The snapshot stores the JSON representation of the page block tree, preserving its nested structure. Additionally, BlockSuite has designed an Adapter API on top of the snapshot to handle conversions between the block tree and third-party formats like markdown and HTML.

Document Streaming

Different from the classic mechanism above, BlockSuite natively supports a state management strategy that can be mentally paralleled with React Server Components. This allows the state of the block tree to be directly used as serializable data, streaming from the server (or local database) to the client.

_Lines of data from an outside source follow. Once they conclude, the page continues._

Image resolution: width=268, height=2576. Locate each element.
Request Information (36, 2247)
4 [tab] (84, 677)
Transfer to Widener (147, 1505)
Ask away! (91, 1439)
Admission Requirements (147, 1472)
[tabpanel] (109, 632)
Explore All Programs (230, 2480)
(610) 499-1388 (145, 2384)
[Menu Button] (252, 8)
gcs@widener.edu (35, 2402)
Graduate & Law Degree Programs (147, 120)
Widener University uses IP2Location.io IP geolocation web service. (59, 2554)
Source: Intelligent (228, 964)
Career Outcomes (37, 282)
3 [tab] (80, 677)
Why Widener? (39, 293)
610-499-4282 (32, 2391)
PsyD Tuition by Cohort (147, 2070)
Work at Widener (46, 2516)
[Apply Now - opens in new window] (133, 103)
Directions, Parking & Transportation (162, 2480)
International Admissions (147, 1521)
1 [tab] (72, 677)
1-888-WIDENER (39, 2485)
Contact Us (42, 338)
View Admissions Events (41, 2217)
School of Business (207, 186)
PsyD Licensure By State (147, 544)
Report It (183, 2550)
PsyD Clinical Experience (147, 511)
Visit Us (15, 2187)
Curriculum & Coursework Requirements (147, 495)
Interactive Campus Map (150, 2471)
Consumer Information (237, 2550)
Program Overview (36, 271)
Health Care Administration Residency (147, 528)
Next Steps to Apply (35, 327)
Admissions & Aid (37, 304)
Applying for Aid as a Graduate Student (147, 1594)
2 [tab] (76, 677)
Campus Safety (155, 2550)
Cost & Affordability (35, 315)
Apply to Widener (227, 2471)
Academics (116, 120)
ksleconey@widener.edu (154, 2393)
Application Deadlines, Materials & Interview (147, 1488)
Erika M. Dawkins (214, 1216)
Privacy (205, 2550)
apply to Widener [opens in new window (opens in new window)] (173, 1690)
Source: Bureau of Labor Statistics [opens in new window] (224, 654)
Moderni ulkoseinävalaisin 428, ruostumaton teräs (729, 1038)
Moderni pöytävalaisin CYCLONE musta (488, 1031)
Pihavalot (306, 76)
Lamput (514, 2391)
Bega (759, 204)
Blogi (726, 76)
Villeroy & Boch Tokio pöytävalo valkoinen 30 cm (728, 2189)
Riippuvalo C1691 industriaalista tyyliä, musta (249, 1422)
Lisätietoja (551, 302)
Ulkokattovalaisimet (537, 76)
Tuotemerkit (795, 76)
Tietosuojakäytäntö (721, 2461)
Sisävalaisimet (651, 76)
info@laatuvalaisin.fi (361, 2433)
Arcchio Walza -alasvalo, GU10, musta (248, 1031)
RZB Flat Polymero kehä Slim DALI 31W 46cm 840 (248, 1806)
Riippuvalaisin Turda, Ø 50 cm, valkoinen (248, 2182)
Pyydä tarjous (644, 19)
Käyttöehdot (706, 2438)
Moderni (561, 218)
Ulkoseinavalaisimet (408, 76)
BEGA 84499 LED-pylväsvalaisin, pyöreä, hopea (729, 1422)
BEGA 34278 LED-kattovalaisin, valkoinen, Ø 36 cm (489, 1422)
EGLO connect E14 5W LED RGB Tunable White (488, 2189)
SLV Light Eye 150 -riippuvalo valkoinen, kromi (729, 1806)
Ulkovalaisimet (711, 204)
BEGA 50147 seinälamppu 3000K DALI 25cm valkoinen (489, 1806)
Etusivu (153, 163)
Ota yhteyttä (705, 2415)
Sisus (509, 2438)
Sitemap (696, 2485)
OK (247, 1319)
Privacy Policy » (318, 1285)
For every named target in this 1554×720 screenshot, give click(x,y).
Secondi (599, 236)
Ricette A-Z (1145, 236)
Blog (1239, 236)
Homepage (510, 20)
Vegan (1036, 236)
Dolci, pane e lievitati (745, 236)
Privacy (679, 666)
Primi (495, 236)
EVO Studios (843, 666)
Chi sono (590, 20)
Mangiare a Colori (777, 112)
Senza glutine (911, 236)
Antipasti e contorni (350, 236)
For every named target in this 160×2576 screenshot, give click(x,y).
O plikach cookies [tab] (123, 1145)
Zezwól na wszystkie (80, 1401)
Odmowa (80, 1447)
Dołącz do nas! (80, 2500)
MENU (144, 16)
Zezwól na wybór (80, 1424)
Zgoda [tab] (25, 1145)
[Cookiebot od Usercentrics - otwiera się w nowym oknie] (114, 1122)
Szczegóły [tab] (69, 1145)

In this case, the document data stored on the server is no longer JSON, but always a binary representation of CRDT (similar to protobuf or RSC payload). As the block tree in BlockSuite is natively implemented by CRDT, and the CRDT data is always updated first during state updates (see this article), the block tree state in the BlockSuite editor is always driven entirely by CRDT data. Therefore, compared to the RSC mindset:

ui = f(data)(state)

The BlockSuite mindset is always:

ui = f(data)

This is equivalent to updating the server first every time you update a todo list item, and then updating the state with the data returned from the server. However, with the ability of CRDT that automatically resolves conflicts, this process can be reliably completed locally and synchronized with remote documents.

In contrast, traditional editors typically only support APIs like editor.load(), which is more similar to a compromised f(data)(state) model, and has more complexity when dealing with real-time collaboration with multiple data sources.

In BlockSuite, the data-driven synchronization strategy is implemented through providers:

  • When creating a new document, you only need to connect the page to a specific provider (or multiple providers) to expect the CRDT data of the block tree to be synchronized via these providers.
  • Similarly, when loading an existing document, the method is to create a new empty page object and connect it to the corresponding provider. At this time, the block tree data will also flow in from the provider data source:
ts
// IndexedDB provider from Yjs community
import { IndexeddbPersistence } from 'y-indexeddb';

// Let's start from an empty page
const { page } = createEmptyPage();

// `page.spaceDoc` is the underlying CRDT data structure.
// Here we connect the doc to the IndexedDB table named 'my-doc'
const provider = new IndexeddbPersistence('my-doc', page.spaceDoc);

// Case 1.
// If you are creating a new page,
// init here and the block will be automatically written to IndexedDB
page.load(() => {
  page.addBlock('affine:page');
  // ...
});

// Case 2.
// If you are loading an existing page,
// simply wait here and your content will be ready
await page.load();

In both cases, whether the document is loaded or created, the page.slots.ready slot will be triggered, indicating that the document has been initialized.

Furthermore, by connecting multiple providers, documents can automatically be synchronized to a variety of different backends:

pluggable-providers

As an example, when testing real-time collabortion in BlockSuite following the steps, all the clients would connect to the WebSocket provider. The first client should enter case 1, and the clients joining the room afterwards would run into case 2.